Dann aber im Zentrum der armselige Mensch -
ein Wesen “zum Erbarmen”.
Auf dreifache Weise wendet Gott sich ihm liebevoll zu:
•    indem Er ihn zärtlich umarmt
    und ihm so ganz Vater (oder eben auch Mutter) ist;
•    indem Er ihm die Füße wäscht
    und ihm so zum Bruder wird;
•    indem Er ihn mit dem Feuer Seines liebenden Geistes überschüttet
    und ihn so mit Leben und Lebenssinn erfüllt.

Letztlich sind solche Bilder,
die sich tastend dem Geheimnis Gottes nähern,
ohne es doch wirklich zu entschlüsseln,
nur möglich, weil Gott selbst sich
in einem von uns, in Jesus von Nazareth, offenbart.
In Ihm erkennen wir, wer Gott für uns ist.

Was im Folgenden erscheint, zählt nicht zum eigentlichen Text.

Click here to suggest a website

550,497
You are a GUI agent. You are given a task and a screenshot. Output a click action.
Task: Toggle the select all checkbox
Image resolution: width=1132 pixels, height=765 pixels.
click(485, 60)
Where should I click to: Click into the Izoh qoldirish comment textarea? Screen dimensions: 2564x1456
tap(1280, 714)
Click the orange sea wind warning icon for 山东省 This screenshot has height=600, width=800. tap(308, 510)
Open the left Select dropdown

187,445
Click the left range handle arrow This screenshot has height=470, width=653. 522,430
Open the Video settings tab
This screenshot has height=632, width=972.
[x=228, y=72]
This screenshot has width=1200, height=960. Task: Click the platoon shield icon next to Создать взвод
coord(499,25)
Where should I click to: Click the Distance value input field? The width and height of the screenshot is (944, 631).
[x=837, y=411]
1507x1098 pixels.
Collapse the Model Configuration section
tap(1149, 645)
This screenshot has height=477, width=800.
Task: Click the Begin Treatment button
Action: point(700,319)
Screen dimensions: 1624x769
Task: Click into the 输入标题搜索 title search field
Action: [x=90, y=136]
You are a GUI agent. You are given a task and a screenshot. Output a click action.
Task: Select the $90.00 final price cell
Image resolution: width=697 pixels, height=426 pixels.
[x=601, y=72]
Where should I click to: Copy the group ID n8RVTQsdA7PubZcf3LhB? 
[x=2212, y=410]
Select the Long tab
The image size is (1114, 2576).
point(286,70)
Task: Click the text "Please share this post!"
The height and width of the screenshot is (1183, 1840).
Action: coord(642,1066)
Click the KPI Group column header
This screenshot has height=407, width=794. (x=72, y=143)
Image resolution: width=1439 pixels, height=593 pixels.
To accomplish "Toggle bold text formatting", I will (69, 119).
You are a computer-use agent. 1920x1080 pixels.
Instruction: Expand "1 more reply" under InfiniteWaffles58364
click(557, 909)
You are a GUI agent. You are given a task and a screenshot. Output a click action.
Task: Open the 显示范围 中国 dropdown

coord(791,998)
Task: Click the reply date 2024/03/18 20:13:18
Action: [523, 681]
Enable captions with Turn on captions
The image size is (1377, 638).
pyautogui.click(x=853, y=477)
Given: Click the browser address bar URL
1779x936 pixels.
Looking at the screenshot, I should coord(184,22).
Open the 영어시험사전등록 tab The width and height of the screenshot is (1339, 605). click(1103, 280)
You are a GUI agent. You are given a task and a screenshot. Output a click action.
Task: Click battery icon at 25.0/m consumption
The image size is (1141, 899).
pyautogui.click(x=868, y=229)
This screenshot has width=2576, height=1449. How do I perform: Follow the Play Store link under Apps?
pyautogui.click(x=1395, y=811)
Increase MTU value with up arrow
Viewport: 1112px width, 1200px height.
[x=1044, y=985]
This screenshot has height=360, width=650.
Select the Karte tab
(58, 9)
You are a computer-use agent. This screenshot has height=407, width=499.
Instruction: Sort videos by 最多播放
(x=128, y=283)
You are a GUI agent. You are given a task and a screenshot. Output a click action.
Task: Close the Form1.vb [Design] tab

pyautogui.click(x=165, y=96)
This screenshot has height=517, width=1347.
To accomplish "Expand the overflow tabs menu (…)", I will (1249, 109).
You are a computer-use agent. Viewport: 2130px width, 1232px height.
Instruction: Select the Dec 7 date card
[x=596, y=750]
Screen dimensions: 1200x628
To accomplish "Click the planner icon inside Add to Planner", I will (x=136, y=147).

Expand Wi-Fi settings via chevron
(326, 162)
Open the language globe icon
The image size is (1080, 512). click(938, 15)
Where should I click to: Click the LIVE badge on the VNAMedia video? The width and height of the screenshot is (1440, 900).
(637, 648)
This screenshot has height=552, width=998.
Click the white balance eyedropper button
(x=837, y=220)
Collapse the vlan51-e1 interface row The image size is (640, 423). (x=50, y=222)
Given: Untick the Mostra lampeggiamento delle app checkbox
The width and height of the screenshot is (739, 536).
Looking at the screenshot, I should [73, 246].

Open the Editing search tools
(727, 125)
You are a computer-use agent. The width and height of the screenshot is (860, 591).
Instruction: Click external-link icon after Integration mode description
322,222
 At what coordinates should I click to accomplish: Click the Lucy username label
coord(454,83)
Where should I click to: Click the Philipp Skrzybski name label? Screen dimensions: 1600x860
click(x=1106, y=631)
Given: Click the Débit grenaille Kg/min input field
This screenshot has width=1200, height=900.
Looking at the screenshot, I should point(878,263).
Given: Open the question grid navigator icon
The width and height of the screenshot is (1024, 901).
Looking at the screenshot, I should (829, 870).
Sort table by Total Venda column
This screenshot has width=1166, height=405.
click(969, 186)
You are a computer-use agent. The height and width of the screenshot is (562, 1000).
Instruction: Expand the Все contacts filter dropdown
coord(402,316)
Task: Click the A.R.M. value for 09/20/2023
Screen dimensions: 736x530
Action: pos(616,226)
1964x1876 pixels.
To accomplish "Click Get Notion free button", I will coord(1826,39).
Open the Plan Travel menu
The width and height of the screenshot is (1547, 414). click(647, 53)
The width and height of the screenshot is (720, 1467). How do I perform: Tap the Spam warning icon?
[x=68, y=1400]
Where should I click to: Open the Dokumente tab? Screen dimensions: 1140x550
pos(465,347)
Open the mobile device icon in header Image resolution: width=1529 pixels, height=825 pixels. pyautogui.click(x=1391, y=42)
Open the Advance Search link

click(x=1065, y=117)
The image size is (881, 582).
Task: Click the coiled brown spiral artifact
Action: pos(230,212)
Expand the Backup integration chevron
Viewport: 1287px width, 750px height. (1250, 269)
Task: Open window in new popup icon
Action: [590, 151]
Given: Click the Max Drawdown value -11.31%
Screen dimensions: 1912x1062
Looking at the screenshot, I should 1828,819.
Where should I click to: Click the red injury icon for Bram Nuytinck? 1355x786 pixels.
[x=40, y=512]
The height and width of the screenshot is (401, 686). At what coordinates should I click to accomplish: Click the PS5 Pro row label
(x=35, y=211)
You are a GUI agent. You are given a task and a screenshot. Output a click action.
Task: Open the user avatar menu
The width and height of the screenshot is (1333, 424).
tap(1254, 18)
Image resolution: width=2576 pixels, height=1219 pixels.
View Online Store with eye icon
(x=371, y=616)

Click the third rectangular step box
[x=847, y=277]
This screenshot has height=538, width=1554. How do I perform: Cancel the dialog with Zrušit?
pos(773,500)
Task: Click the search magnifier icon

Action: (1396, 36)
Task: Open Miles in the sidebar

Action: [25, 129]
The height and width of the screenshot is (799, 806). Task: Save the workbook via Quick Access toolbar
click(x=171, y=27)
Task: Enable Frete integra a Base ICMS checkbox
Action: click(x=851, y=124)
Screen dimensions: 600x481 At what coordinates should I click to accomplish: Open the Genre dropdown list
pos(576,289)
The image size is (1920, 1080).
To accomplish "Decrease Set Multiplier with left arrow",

Vor allem der erste Johannesbrief meditiert
unsere Gotteserkenntnis in Jesus Christus:
“Der Sohn Gottes ist gekommen,
und er hat uns Einsicht geschenkt,
damit wir (Gott) den Wahren erkennen.
Und wir sind in diesem Wahren, in seinem Sohn Jesus Christus.
Er ist der wahre Gott und das ewige Leben.” (1.Joh. 5, 20).

Amen.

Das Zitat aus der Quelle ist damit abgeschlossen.